17. Het bestreden arrest houdt omtrent dat aangevoerde in:
“De verdediging heeft bij pleidooi als strafmaatverweer gewezen op de detentieomstandigheden van de verdachte. De verdachte is tot en met juni 2012 gedetineerd geweest in de Extra Beveiligde Inrichting (EBI) waar een zeer strikt regime geldt. Na zijn overplaatsing uit de EBI is er nauwelijks verbetering in de detentieomstandigheden van de verdachte gekomen omdat de verdachte op een zogenaamde VGM-lijst staat, waardoor hij voortdurend - en vaak ook ten onrechte, zo blijkt uit diverse uitspraken van de Commissie van Toezicht- aan vrijheids- en privacybeperkende maatregelen is onderworpen. De uitspraken van de Commissie van Toezicht hebben tot op heden echter niet geleid tot een structurele verbetering in de detentiesituatie van de verdachte. De minimale financiële vergoeding die meermalen aan de verdachte is toegekend, biedt onvoldoende compensatie voor het door hem ondergane leed. Deze omstandigheden dienen in strafmatigende zin te worden meegewogen in de strafmaat, aldus de verdediging.
Het hof is van oordeel dat de penitentiaire regelgeving de verdachte voldoende mogelijkheden biedt om rechtsmiddelen in te stellen tegen de wijze waarop de voorlopige hechtenis wordt tenuitvoergelegd. Het onderzoek ter terechtzitting in het kader van de behandeling van de strafzaak is hiervoor geen geschikt forum, alleen al niet omdat het hof niet op de hoogte is van de relevante feiten en omstandigheden die de grond hebben gevormd voor de detentieomstandigheden van de verdachte, hetgeen noodzakelijk is om daarover een gewogen oordeel te kunnen vellen. Het hof zal bij het bepalen van de strafmaat daarom geen acht slaan op de detentieomstandigheden van de verdachte.”

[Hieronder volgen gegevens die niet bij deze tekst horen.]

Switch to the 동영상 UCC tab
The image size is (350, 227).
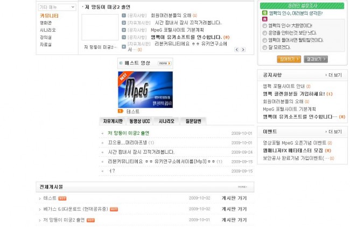tap(139, 121)
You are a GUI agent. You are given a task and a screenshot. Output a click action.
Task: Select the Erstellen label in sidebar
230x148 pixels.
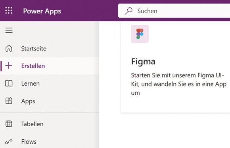(33, 66)
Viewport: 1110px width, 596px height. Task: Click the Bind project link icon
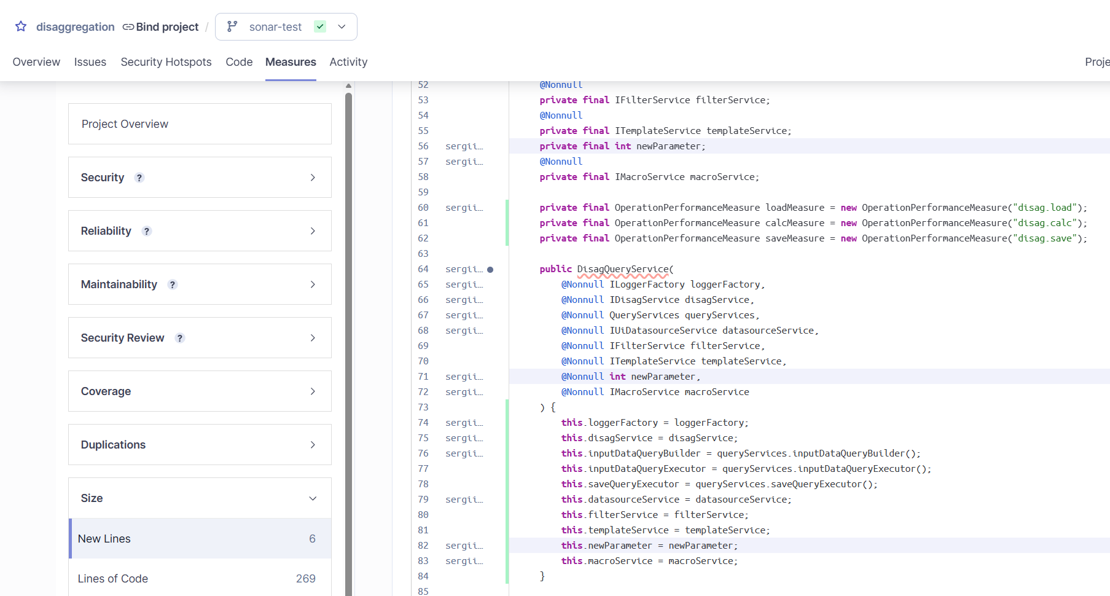point(128,27)
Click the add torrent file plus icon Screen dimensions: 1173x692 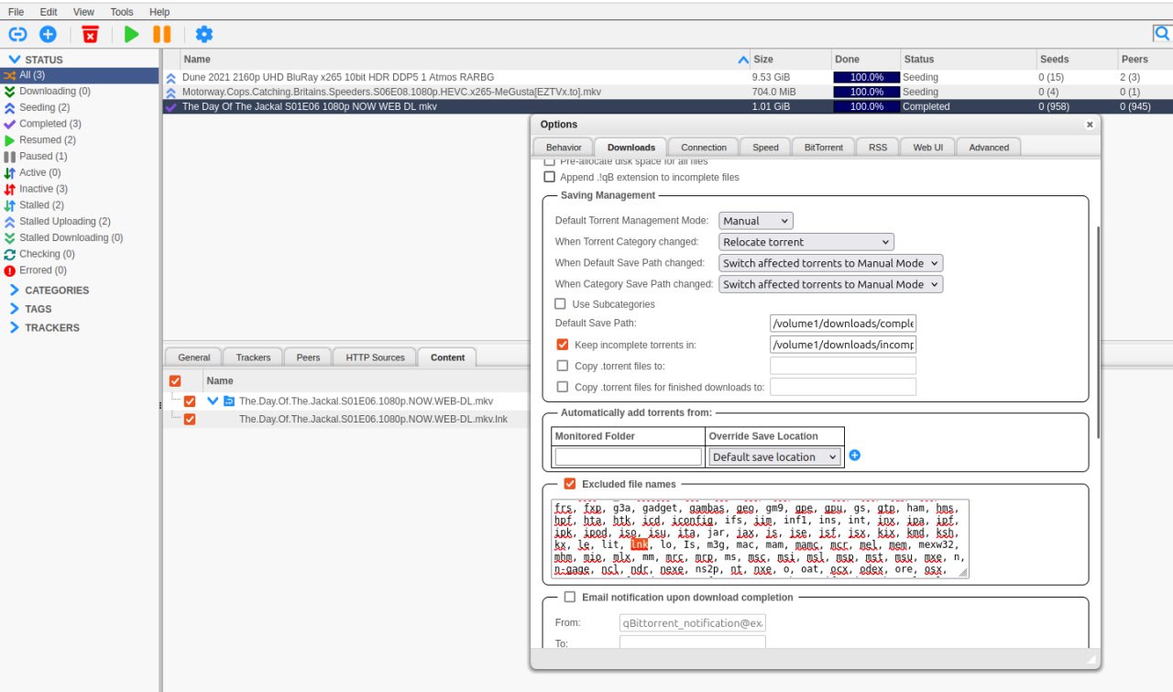pyautogui.click(x=48, y=34)
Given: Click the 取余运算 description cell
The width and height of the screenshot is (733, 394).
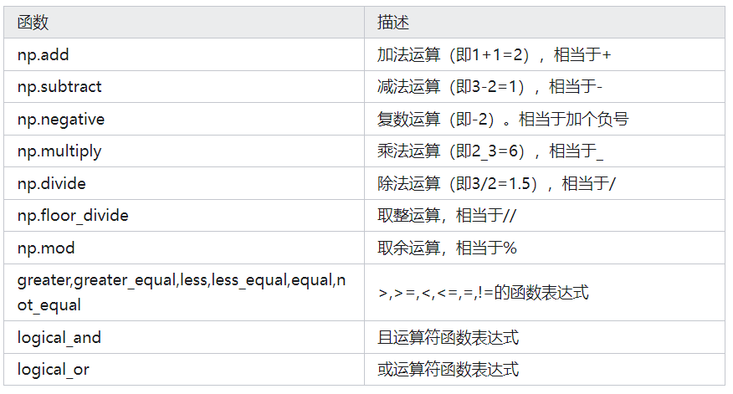Looking at the screenshot, I should 447,248.
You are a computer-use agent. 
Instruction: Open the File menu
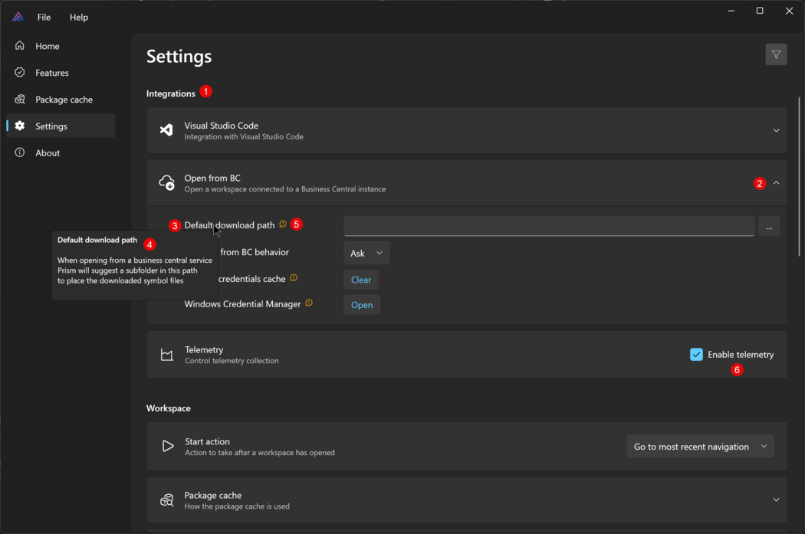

“Het is aan de feitenrechter voorbehouden de factoren die naar zijn oordeel bij de strafoplegging moeten worden betrokken, te waarderen. Daarbij verplicht geen rechtsregel de strafrechter ertoe om de wijze waarop een tegen de verdachte verleend bevel tot voorlopige hechtenis is tenuitvoergelegd, te verdisconteren in de strafoplegging. Voor een zodanige verplichting is te minder grond nu het voor de strafrechter veelal redelijkerwijze niet mogelijk is om in het concrete geval — relevante — verschillen in de tenuitvoerlegging vast te stellen en de eventuele reden daarvoor te beoordelen. Wat de toekomstige vrijheidsbeneming uit hoofde van een tegen de verdachte gewezen veroordelende beslissing betreft, geldt bovendien dat de strafrechter niet bevoegd is te beslissen over de wijze waarop een door hem opgelegde vrijheidsstraf zal worden tenuitvoergelegd en doorgaans ook niet kan voorzien op welke wijze dat zal geschieden.”
19. Gelet op dit uitgangspunt getuigt het oordeel van het hof niet van een onjuiste rechtsopvatting en is het niet onbegrijpelijk. Het middel faalt.
20. De middelen falen en zijn evident kansloos. Daarom kan het cassatieberoep op de voet van artikel 80a RO niet-ontvankelijk worden verklaard. Gelet daarop heeft de verdachte bij het
vierde middel, dat klaagt over overschrijding van de redelijke termijn in de cassatiefase, onvoldoende rechtens te respecteren belang.
21. Deze conclusie strekt tot niet-ontvankelijkverklaring van het beroep in cassatie.